TASK |
Restate the records that follow. Every word must match.

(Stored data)
• • • • •

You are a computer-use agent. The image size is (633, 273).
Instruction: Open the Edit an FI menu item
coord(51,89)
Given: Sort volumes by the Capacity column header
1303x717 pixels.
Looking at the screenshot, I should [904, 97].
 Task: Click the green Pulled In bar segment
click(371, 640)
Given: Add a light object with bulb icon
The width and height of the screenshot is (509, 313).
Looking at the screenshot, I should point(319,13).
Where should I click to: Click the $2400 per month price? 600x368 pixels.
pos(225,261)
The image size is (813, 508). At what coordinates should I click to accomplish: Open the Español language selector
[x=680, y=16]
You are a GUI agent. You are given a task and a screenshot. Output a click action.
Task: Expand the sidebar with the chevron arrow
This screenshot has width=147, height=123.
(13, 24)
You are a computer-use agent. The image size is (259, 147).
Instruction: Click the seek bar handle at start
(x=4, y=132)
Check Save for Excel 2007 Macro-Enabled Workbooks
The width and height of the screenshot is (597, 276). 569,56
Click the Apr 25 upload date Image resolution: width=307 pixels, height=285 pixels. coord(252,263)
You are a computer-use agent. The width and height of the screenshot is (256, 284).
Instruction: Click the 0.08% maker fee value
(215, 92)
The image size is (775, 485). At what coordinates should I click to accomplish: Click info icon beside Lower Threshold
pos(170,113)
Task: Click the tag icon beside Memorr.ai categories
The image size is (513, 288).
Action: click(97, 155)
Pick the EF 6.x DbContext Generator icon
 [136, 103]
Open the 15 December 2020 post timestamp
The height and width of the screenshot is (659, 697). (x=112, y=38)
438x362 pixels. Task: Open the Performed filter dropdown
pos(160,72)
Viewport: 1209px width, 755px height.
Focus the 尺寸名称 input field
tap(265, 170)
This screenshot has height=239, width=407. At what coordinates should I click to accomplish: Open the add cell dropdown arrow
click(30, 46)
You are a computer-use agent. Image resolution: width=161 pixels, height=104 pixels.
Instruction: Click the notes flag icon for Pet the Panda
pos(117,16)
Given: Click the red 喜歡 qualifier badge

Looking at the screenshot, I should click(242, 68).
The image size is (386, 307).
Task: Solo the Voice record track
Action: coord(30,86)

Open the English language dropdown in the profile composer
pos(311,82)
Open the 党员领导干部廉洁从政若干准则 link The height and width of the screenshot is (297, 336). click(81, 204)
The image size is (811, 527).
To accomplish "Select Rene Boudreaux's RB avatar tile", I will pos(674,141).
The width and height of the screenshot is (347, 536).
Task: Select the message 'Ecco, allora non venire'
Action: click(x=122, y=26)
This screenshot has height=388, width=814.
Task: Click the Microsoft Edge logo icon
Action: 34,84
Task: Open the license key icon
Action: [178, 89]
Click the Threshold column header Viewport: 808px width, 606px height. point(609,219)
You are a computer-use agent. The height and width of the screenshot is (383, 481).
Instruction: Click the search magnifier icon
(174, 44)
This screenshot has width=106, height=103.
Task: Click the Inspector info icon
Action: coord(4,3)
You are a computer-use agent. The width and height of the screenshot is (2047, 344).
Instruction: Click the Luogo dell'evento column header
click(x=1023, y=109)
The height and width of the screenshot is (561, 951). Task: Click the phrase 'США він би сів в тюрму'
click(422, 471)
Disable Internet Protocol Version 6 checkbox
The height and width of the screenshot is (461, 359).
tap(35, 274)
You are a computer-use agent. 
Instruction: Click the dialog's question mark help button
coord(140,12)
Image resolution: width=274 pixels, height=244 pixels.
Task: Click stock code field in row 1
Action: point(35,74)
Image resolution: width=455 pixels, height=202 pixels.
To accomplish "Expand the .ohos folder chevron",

• • • • •

RESPONSE |
You are a computer-use agent. The image size is (633, 273).
Instruction: Open the Edit an FI menu item
coord(51,89)
Given: Sort volumes by the Capacity column header
1303x717 pixels.
Looking at the screenshot, I should [904, 97].
 Task: Click the green Pulled In bar segment
click(371, 640)
Given: Add a light object with bulb icon
The width and height of the screenshot is (509, 313).
Looking at the screenshot, I should point(319,13).
Where should I click to: Click the $2400 per month price? 600x368 pixels.
pos(225,261)
The image size is (813, 508). At what coordinates should I click to accomplish: Open the Español language selector
[x=680, y=16]
You are a GUI agent. You are given a task and a screenshot. Output a click action.
Task: Expand the sidebar with the chevron arrow
This screenshot has width=147, height=123.
(13, 24)
You are a computer-use agent. The image size is (259, 147).
Instruction: Click the seek bar handle at start
(x=4, y=132)
Check Save for Excel 2007 Macro-Enabled Workbooks
The width and height of the screenshot is (597, 276). 569,56
Click the Apr 25 upload date Image resolution: width=307 pixels, height=285 pixels. coord(252,263)
You are a computer-use agent. The width and height of the screenshot is (256, 284).
Instruction: Click the 0.08% maker fee value
(215, 92)
The image size is (775, 485). At what coordinates should I click to accomplish: Click info icon beside Lower Threshold
pos(170,113)
Task: Click the tag icon beside Memorr.ai categories
The image size is (513, 288).
Action: click(97, 155)
Pick the EF 6.x DbContext Generator icon
 [136, 103]
Open the 15 December 2020 post timestamp
The height and width of the screenshot is (659, 697). (x=112, y=38)
438x362 pixels. Task: Open the Performed filter dropdown
pos(160,72)
Viewport: 1209px width, 755px height.
Focus the 尺寸名称 input field
tap(265, 170)
This screenshot has height=239, width=407. At what coordinates should I click to accomplish: Open the add cell dropdown arrow
click(30, 46)
You are a computer-use agent. Image resolution: width=161 pixels, height=104 pixels.
Instruction: Click the notes flag icon for Pet the Panda
pos(117,16)
Given: Click the red 喜歡 qualifier badge

Looking at the screenshot, I should click(242, 68).
The image size is (386, 307).
Task: Solo the Voice record track
Action: coord(30,86)

Open the English language dropdown in the profile composer
pos(311,82)
Open the 党员领导干部廉洁从政若干准则 link The height and width of the screenshot is (297, 336). click(81, 204)
The image size is (811, 527).
To accomplish "Select Rene Boudreaux's RB avatar tile", I will pos(674,141).
The width and height of the screenshot is (347, 536).
Task: Select the message 'Ecco, allora non venire'
Action: click(x=122, y=26)
This screenshot has height=388, width=814.
Task: Click the Microsoft Edge logo icon
Action: 34,84
Task: Open the license key icon
Action: [178, 89]
Click the Threshold column header Viewport: 808px width, 606px height. point(609,219)
You are a computer-use agent. The height and width of the screenshot is (383, 481).
Instruction: Click the search magnifier icon
(174, 44)
This screenshot has width=106, height=103.
Task: Click the Inspector info icon
Action: coord(4,3)
You are a computer-use agent. The width and height of the screenshot is (2047, 344).
Instruction: Click the Luogo dell'evento column header
click(x=1023, y=109)
The height and width of the screenshot is (561, 951). Task: Click the phrase 'США він би сів в тюрму'
click(422, 471)
Disable Internet Protocol Version 6 checkbox
The height and width of the screenshot is (461, 359).
tap(35, 274)
You are a computer-use agent. 
Instruction: Click the dialog's question mark help button
coord(140,12)
Image resolution: width=274 pixels, height=244 pixels.
Task: Click stock code field in row 1
Action: point(35,74)
Image resolution: width=455 pixels, height=202 pixels.
To accomplish "Expand the .ohos folder chevron",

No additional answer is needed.